# Switching from horses to mules?



## brettz (Jun 21, 2013)

I'm interested in anyone's opinion that has made the switch from horses to mules. I grew up with horses and have a strong desire to have one around again. But, I also know it's a lot of money and time for an animal that does not produce anything and always colics on a Sunday. I've heard that mules are hardier and easier to keep than horses. And I am interested in an animal that we could potentially use for something other than riding (helping move logs, light plowing, packing). I grew up pretty much only riding mares so I am used to animals that are very much their own people. Would it be tough to make the switch to mules? Worth it?


----------



## jennigrey (Jan 27, 2005)

I have found that people who choose mules over horses are just a bit different from horse folks.


----------



## goodhors (Sep 6, 2011)

Not picking mules, but they take a certain kind of person to get along with them because of how they think. Seems you either ARE a Mule Person or you are NOT a Mule Person. I am a Horse Person, and the mule we owned was rather confusing to deal with. Certainly NEVER reacted like expected from our extensive horse background. Since it appeared that we NEVER were going to get into the same mindset, we sold her at Auction to a Mule Person who loved her. Called and asked if we had MORE like her! He bragged up all the stuff she had learned with him in only a short time, only one time of her being "difficult for him". He said she got tangled in the harness, went down in the garden, so he made sure she COULDN'T get up, and went to lunch. When he came back she was apologetic, and NEVER again tried to stray out of the garden rows. We had purchased her as a foal, so couldn't help him with more mules. Were so glad to hear she went to a place who would appreciate her. 

Mules WILL chase any small thing, especially going after dogs, foals, calves and sheep/goats. They WILL hurt them, how hard depends on the mule doing the chasing.
Mules DO carry grudges, will get even LATER ON when you least expect it. Most of them
don't miss when they kick. They can kick from ears to way past the rump.

On the good side is they learn easily, often with only a little practice. Bad part is they NEVER forget a bad experience, so you might have problems if they don't like something.

Mules need to TOTALLY understand what you want them to do. This is where they get the balky reputation, handler is not clear to mule about what is going on or job to do. They are very self-protective, so they won't go into things they don't understand.

The American Mule and Donkey group has wonderful books, tapes, a magazine, that can help you understand mules way of thinking, better ways to train them without problems. You may want to invest in some material to learn from, before investing in the animal.

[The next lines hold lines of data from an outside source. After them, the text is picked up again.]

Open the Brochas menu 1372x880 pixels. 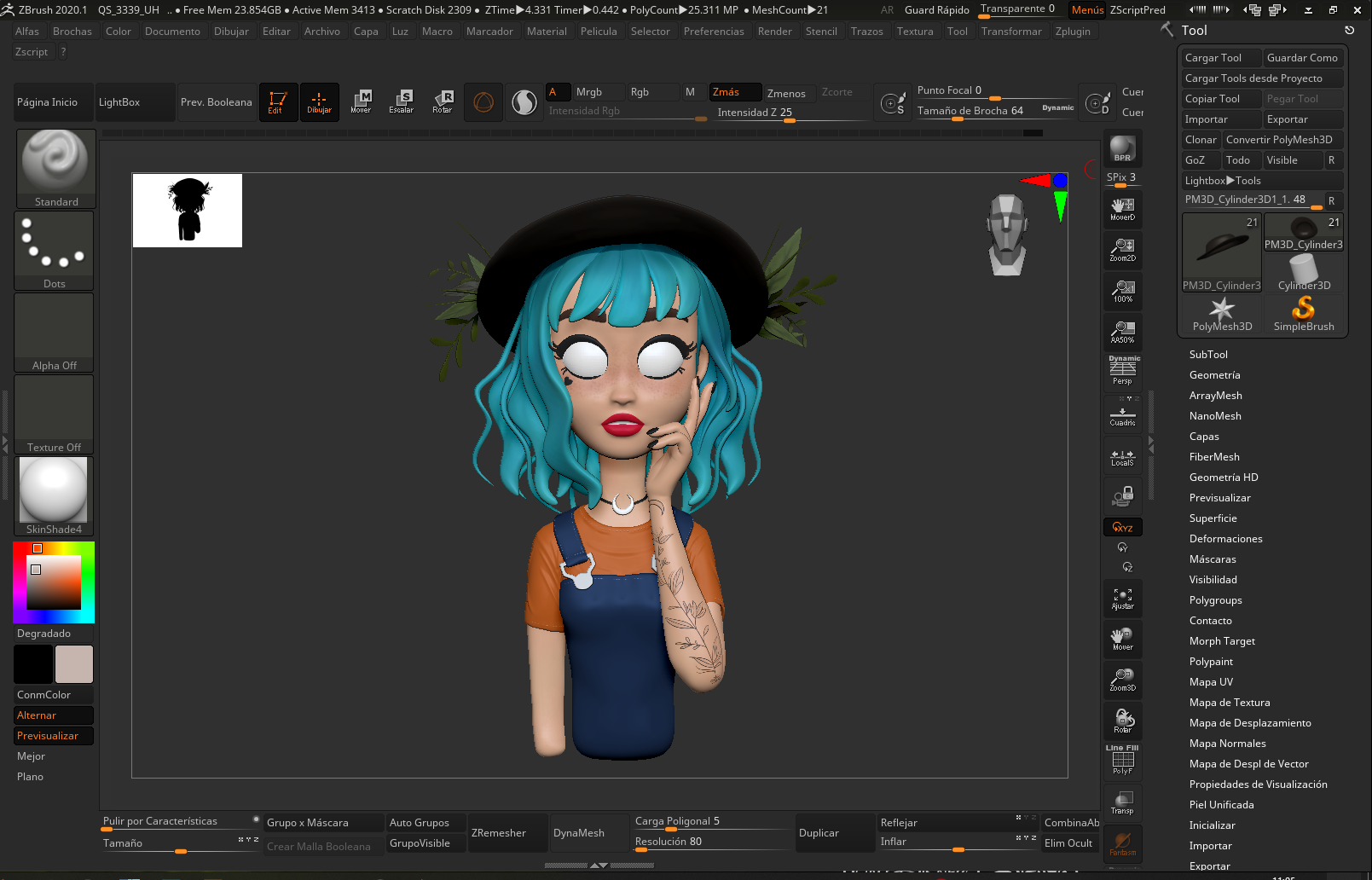tap(72, 32)
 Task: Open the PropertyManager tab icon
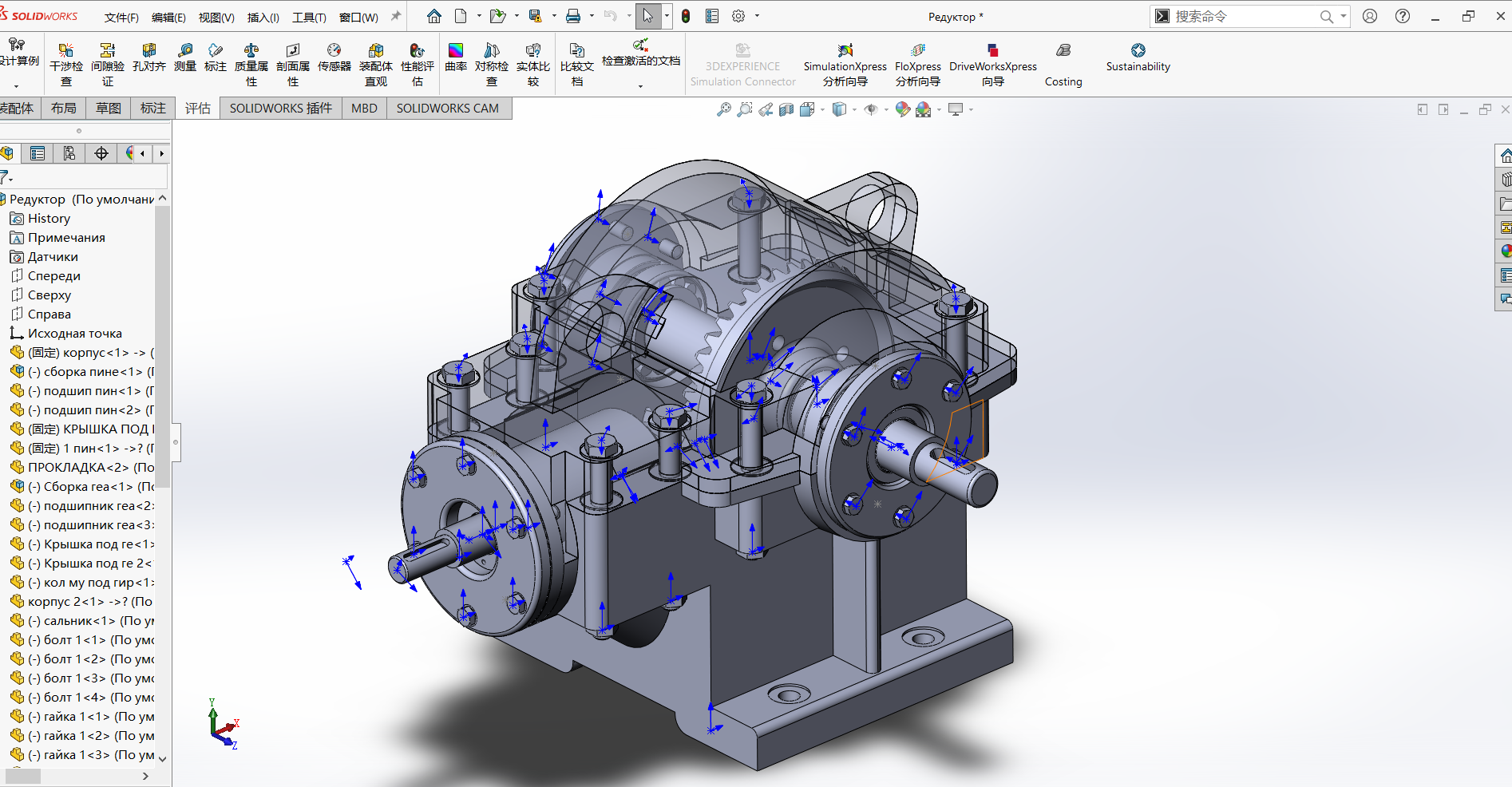pos(38,153)
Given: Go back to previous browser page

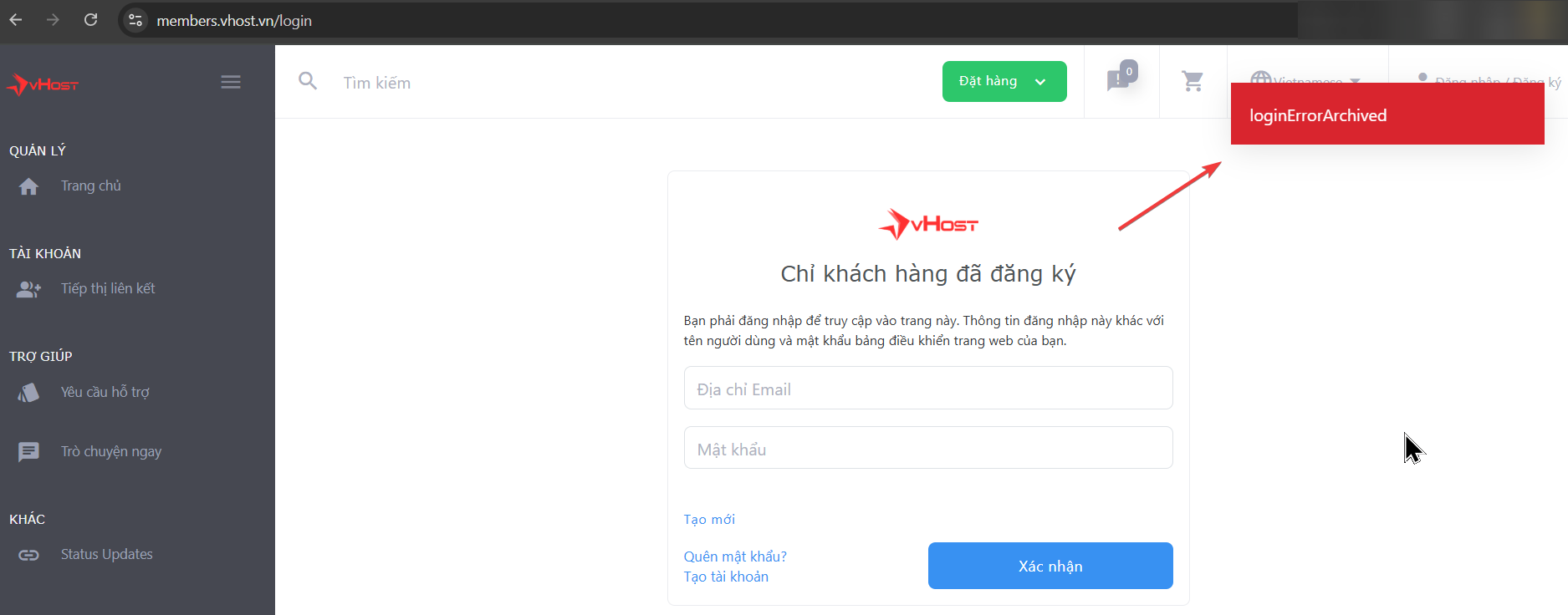Looking at the screenshot, I should [x=16, y=20].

We have stuck with horses since that one Mule experience. She wasn't a bad animal, just that we didn't understand her kind of thinking, or deal with it once we did. I had small children coming up at the time, couldn't take a chance of them getting into her field and hurt. She WAS rough on the sheep and would have hurt the dog if she could have caught it. Dog THOUGHT mule was playing tag, so was fast enough to keep away. Mule did three bad things in one week, was our signal that she needed to live elsewhere and got sold on. She was just being a mule.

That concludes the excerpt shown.